La Méditerranée lui donne le soleil, l'ouverture sur le monde et Malaga ne se prive pas d'en faire état. Malaga surfe aussi sur Picasso, qui a une image de plus en plus chic et moderne. Le musée Picasso est présenté comme un musée de premier plan, qui présente une facette assez méconnue du peintre. Toutefois, même si le bâtiment est très bien mis en avant, les collections sont assez modestes comparativement au tapage fait autour de ce musée.
L'Andalousie, au sud de l'Espagne, a été longtemps uniquement une province agricole et aride. Le vin, les olives et les légumes ont été sa seule richesse, jusqu'à ce que le soleil devienne la matière première de son industrie touristique. Depuis l'ère des vacances en masse, l'Andalousie cherche à s'imposer comme une destination ensoleillée toute l'année.

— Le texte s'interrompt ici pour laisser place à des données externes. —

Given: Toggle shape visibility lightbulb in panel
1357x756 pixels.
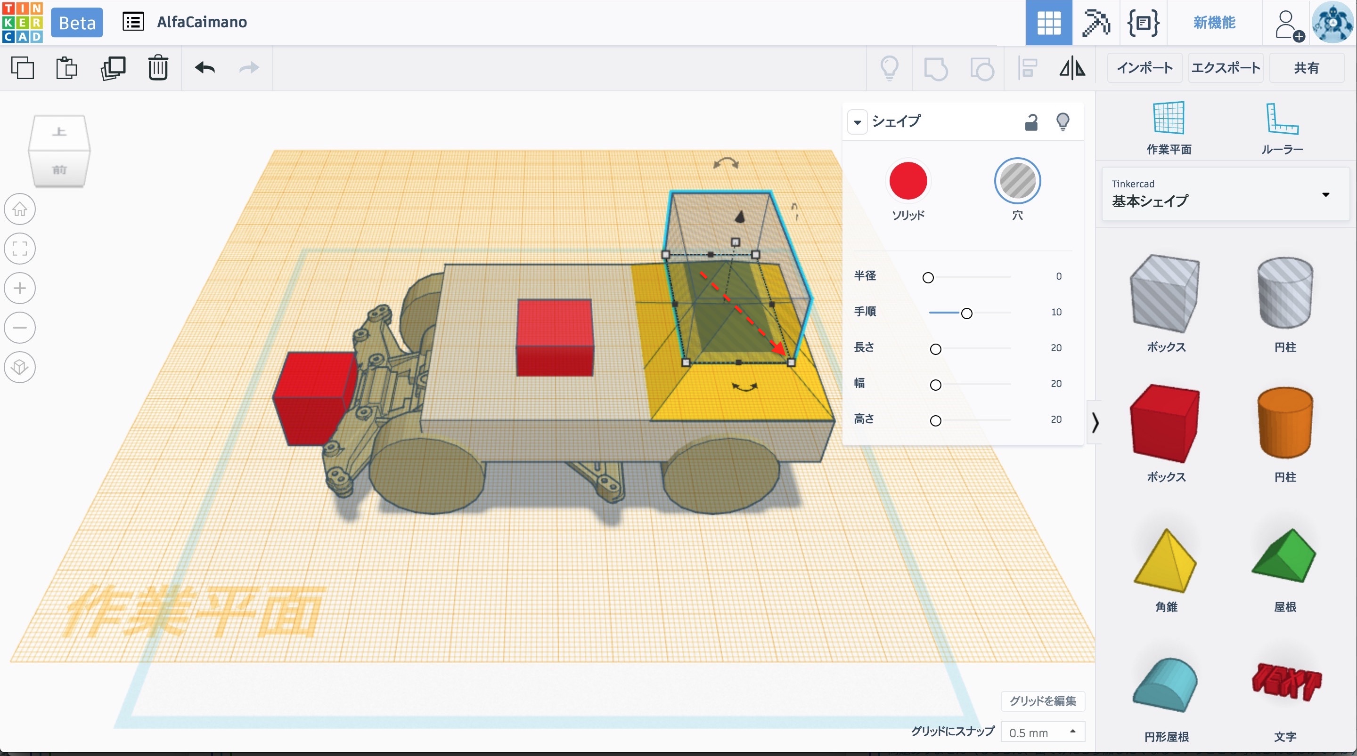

Des villes comme Marbella, Torre Molinos, Amunecar sur la Costa del sol ne sont plus que des alignements de résidences secondaires et de retraités, sans oublier les restaurants et les boites de nuit. La candidature de Malaga, renforcée par celle de Cordoue montre l'enjeu pour le Sud de se tirer de notre fameuse crise par le haut, par le soleil. La culture est vue comme une opportunité de croissance économique, vitale en ces temps difficiles.
Cordoba, ancienne capitale des Maures, joue d'avantage sur son histoire et sa sagesse, même si Malaga a une histoire non moins longue. La ville de Cordoba est plus discrète, plus bourgeoise peut-être, et plus sûre de sa valeur puisque son centre ville est déjà inscrit sur la liste de l'UNESCO au titre du patrimoine mondial de l'humanité. L'issue de cette bataille entre ces deux villes au passé presque millénaire, l'une moderne et bruyante, l'autre forte de sa discrétion, sera donnée en 2012 ! d'ici là, d'autres villes les auront peut-être devancé et auront ravi cette couronne qui donne des ailes à la culture dans une ville.